The segregation of variants to unaffected individuals within five families with at least two sequenced unaffected carrier siblings or offspring for either CD or IBD was examined (Fig. 1a). Potential obligate carriers (parents of affected individuals) were excluded. The probabilities of the genotypes observed in these unaffected individuals, conditional on the observed genotypes in the affected individuals (assuming heterozygosity and only one carrier founder) were calculated. Variants observed in less than one-third of the unaffected individuals were prioritized.

Case/control association for replication

Variants prioritized from both loci identified by linkage analysis and the family-based rare variant and segregation analyses were examined for evidence of association with IBD (n = 1867), CD (n = 1286) and UC (n = 544) as compared with controls (n = 3035–3616) in an independent cohort of genetically confirmed AJ individuals (Rivas et al. 2018). For each phenotype in this independent dataset (IBD, CD and UC), identity by descent filtering was employed to remove related samples, prioritizing the cases, resulting in a slightly different number of controls for each.

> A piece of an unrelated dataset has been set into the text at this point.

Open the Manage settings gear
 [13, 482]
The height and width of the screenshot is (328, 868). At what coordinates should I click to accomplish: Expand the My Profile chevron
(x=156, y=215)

Per variant quality control of these data was undertaken using gnomAD indicators including call rate and random forest based filtering. No data were available for variants for which the alternate allele was seen in only one case or control. Given the cohort sizes for each phenotype and alpha (p value threshold after correction for multiple testing, see below), power calculations were performed for a range of population AFs and effect sizes via a simulation approach which sampled log odds ratios and applied Fisher’s exact test.

Gene dropping for replication

Gene dropping (MacCluer et al. 1986) was used to assess for an enrichment of variants prioritized from the family-based rare variant analysis in additional families in the study cohort relative to the control population. In each family, a genotype (number of copies of the alternate allele) was assigned to each founder using a Binomial distribution where the number of trials was two and the success probability in each trial was the control AF (maximum of gnomAD-AJ, gnomAD-NFE and UCLex-pAJ). If data were not available from gnomAD-AJ (exomes), the gnomAD AJ whole-genome dataset was utilized (n = 151). A depth-first traversal starting from each founder (one per spousal pair) was performed, and in the case of heterozygotes, a random number generator determined which parental allele was transmitted to each child. Thus, every individual in the family was assigned a genotype. Having performed this gene dropping across all the families, an overall simulated AF was calculated amongst all the cases excluding those from the family in which the variant was initially identified. The whole process was repeated 100,000 times, thus producing 100,000 simulated AFs. The probability of the variant being at a greater frequency in the family disease cohort relative to the simulated frequency under the null, and hence independent evidence of association with disease, was calculated.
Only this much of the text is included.